With the increasing adoption of 5G technology, the European Commission had requested ENISA to develop a candidate European Cybersecurity Certification scheme for 5G network. The EU 5G will be an extension of the EU toolbox for 5G security as it seeks to address certain risks, as part of a broader risk mitigation strategy. While ENISA is still processing both ECUU and ECUS schemes, we can expect the finalized version of ECUS in Q4 2021.
As the European Commission and Cybersecurity Group under the CSA start the discussion on a candidate for a cybersecurity certification scheme for connected devices, we can expect such scheme will be aligned to EU legislative frameworks and other European Cybersecurity Certification Schemes. In the EU, it’d be consistent with EU Cybersecurity Certification Schemes such as the European Common Criteria Scheme and the European Cloud Services Cybersecurity Certification Scheme. We believe combining multiple schemes may provide a holistic approach to certification. For example, using the IoT scheme for products and the EUCS scheme for supporting services may complement the standalone IoT scheme approach. As of now, we are expecting the URWP for European Cybersecurity Certification to be published in Q3 2021 where we can then understand how the European Commission would issue the request to the EU Cybersecurity Agency. Right now, we know the scope for such scheme will capture IoT devices in residential, industrial, and any other settings. The assurance levels will be the same three levels provided under the CSA. As the European Commission emphasizes the need for standardization, standards development in EU member states and internationally will need to be integrated into the EU Cybersecurity Certification Scheme for IoT.
We are also seeing exciting updates to EN303 645. EN provides a common baseline across the European and global markets for all consumer IoT. Currently, the focus for Q2 2021 is on developing assessment specifications (TS 103 701) to test against provisions of EN303 645. As this standard matures, we can expect alignment to standards and legislation under development for IoT.

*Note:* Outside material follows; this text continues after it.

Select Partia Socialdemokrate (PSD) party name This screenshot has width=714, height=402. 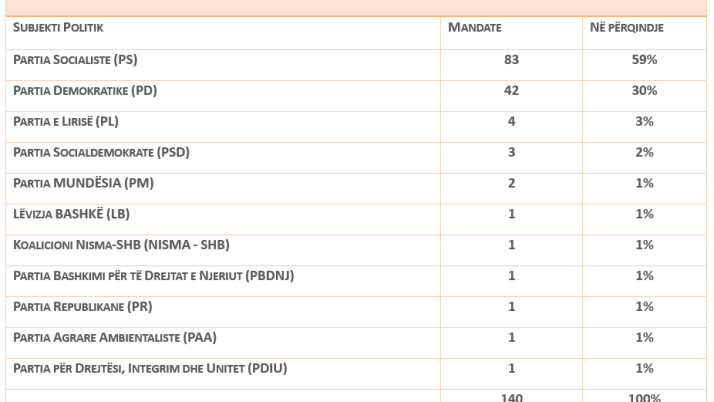coord(101,152)
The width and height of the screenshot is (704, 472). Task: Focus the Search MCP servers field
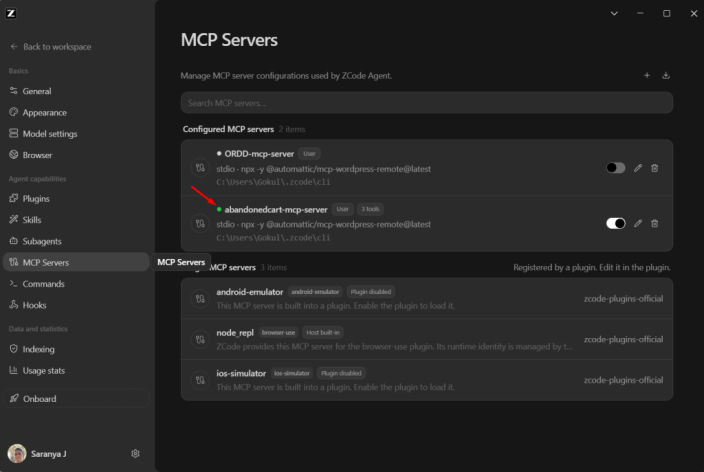(427, 103)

General cybersecurity assessment frameworks often serve as a horizontal solution; however, to cover the general assurance requirements (such as assurance levels defined by the CSA) and to the specific field of application such as IoT, some guidance is provided on how to integrate EN17640 into a certification scheme. EN 17640 as a general evaluation methodology that when integrated into a certification scheme to fit the scheme assurance requirements, it raises some interesting questions. One is the extent of assessments required for each level. Currently, dEN 17640 editors and CEN/CLC JTC 13/WG 3 are working to publish this standard in September of 2021. Interesting to note is the future outlook of possible application in the Radio Equipment Directive Certification scheme.
The GCF also had some interesting updates on its Consumer IoT Security Accreditation programme based on EN303 645. Currently, its phase 1 provides self-accreditation for non-constrained devices. This involves the manufactures submitting a security compliance declaration covering the first 3 IoT Security Provisions defined by ETSI Cyber (EN 303 645). We are expecting development work for phase 2 to focus on extending assessment coverage to include constrained IoT and using TS 103 701 Test Specification as a baseline for conformity assessment to EN 303 645. For now, product manufactures should make sure no universal default passwords are used, implement a way to manage reports of vulnerabilities, and keep software updated for phase 1.

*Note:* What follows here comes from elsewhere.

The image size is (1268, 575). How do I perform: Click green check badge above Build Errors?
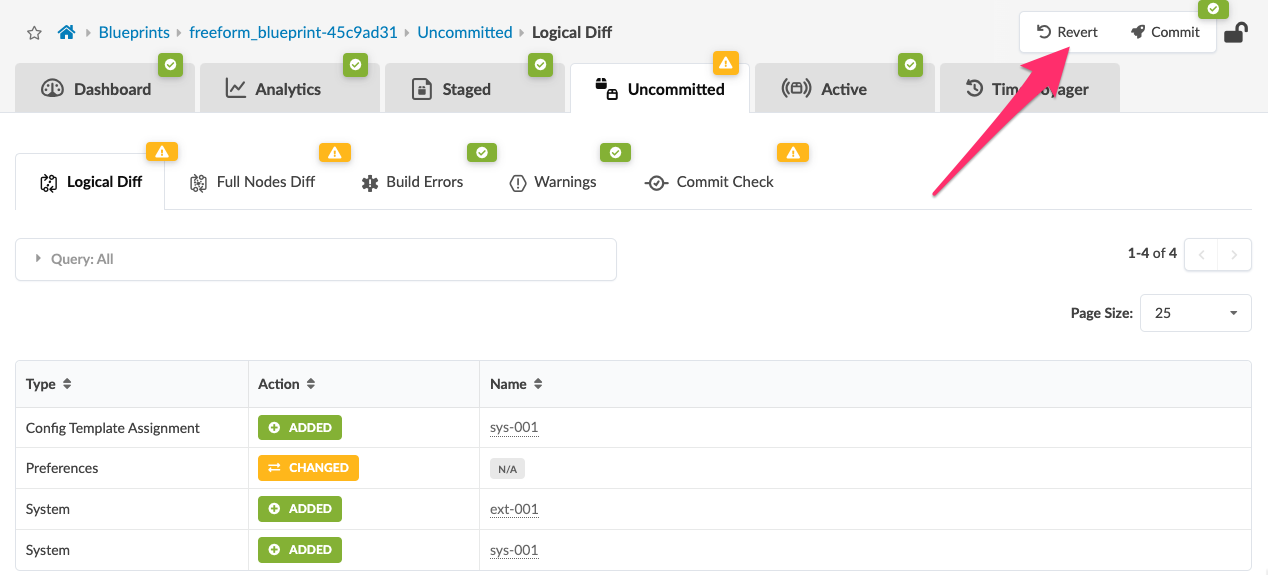[x=482, y=153]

Another aspect of EN303 645 adoption is from the Cybersecurity Labelling Scheme from CSA Singapore. This scheme consists of 4 tiers. Although participation is voluntary, security-critical devices such as Wi-Fi routers will obtain at least tier 1 in Singapore. As more nations launch their schemes, we have to more mindful of fragmentations. For this particular scheme, it is done by leveraging EN303 645 and TS103701 for tier 4 testing.
Our observation was the importance of the collaborative effort in developing mutually recognized standards. For product manufactures in the global market, this provides value in that manufacturers do not have to choose which standard to be compliant for to operate in many jurisdictions.